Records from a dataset
╭──
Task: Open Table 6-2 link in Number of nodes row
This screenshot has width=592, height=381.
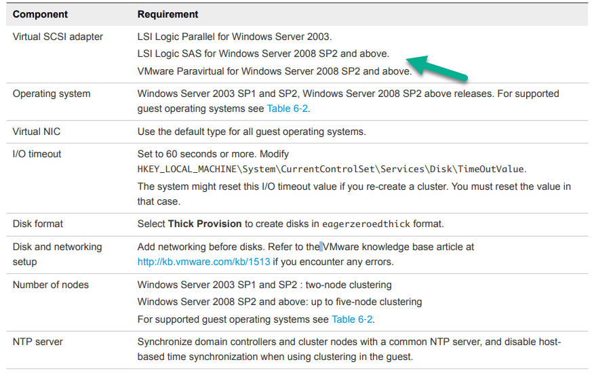Action: [x=352, y=319]
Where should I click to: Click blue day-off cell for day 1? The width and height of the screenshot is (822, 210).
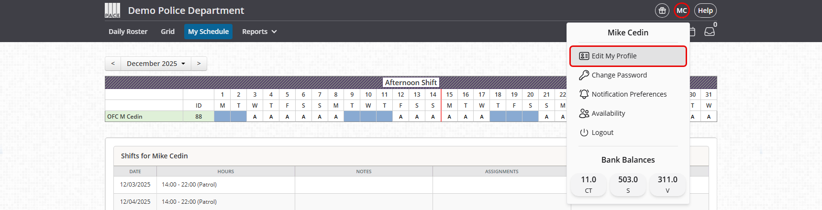click(222, 116)
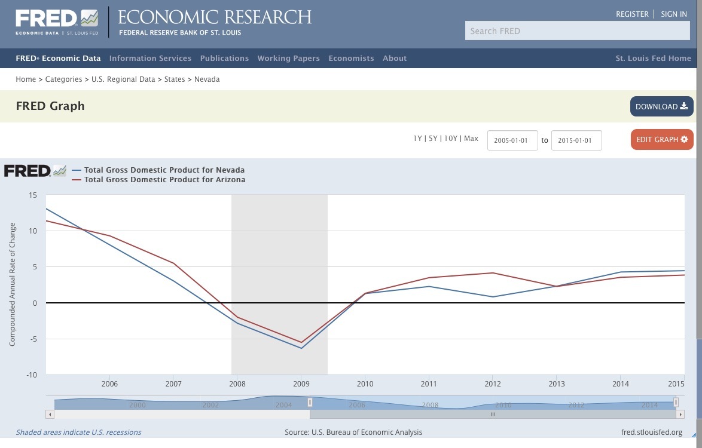Toggle Nevada GDP series in legend
The height and width of the screenshot is (448, 702).
coord(164,170)
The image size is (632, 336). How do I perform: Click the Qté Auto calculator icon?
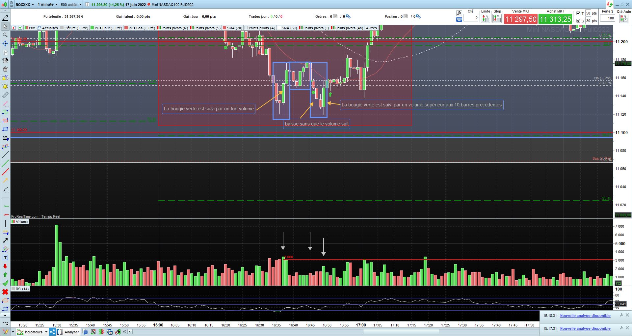[x=624, y=18]

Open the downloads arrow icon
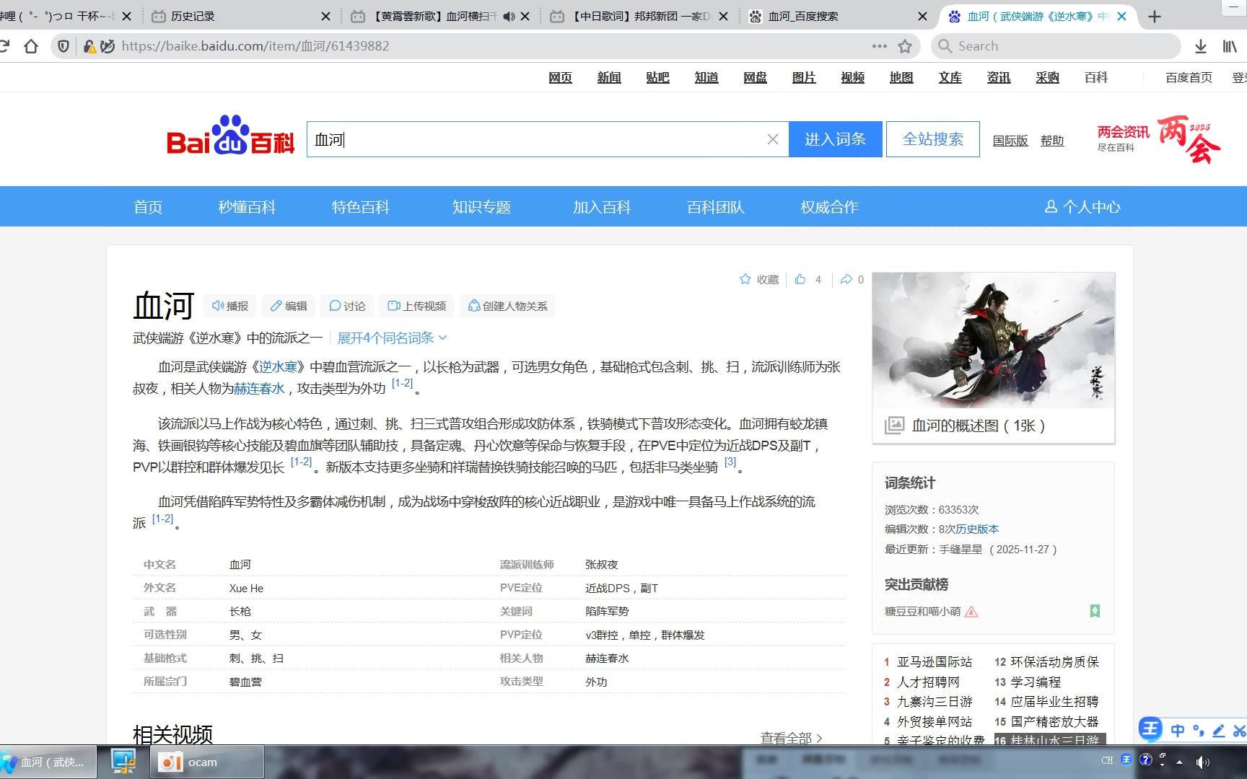(1200, 46)
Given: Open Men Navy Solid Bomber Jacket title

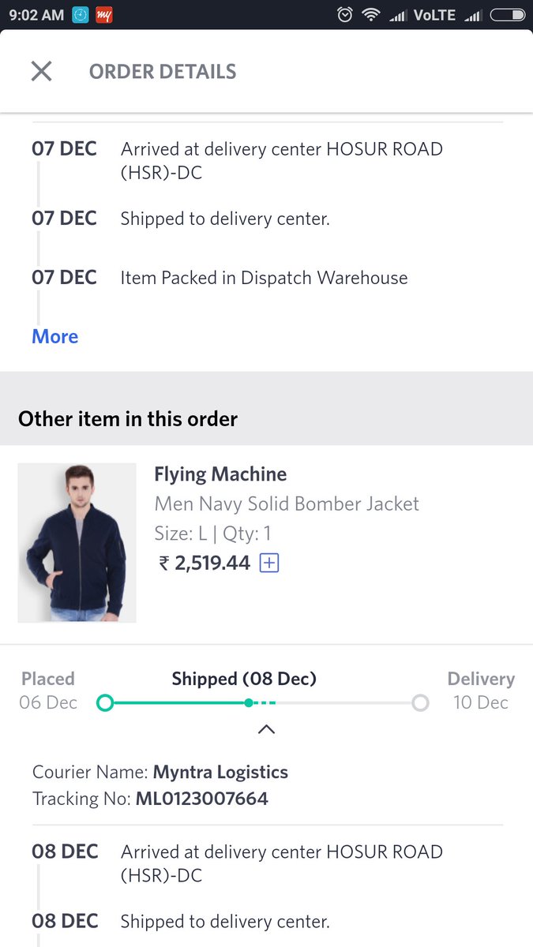Looking at the screenshot, I should tap(287, 503).
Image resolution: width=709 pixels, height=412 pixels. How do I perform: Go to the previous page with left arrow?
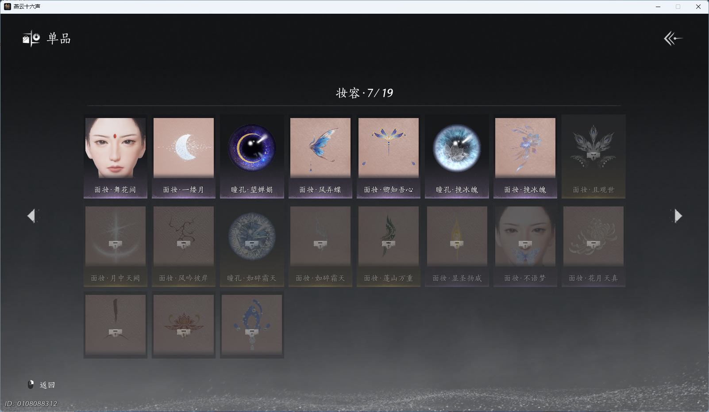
╰──
* **WHAT IS EXPECTED**
Omit the pictures, then extract verbatim only those lines that fall between the line containing "Open the downloads arrow icon" and the final line of the records above, both included.

* **RESULT**
Open the downloads arrow icon
(1200, 46)
Given: Open Men Navy Solid Bomber Jacket title

Looking at the screenshot, I should tap(287, 503).
Image resolution: width=709 pixels, height=412 pixels. How do I perform: Go to the previous page with left arrow?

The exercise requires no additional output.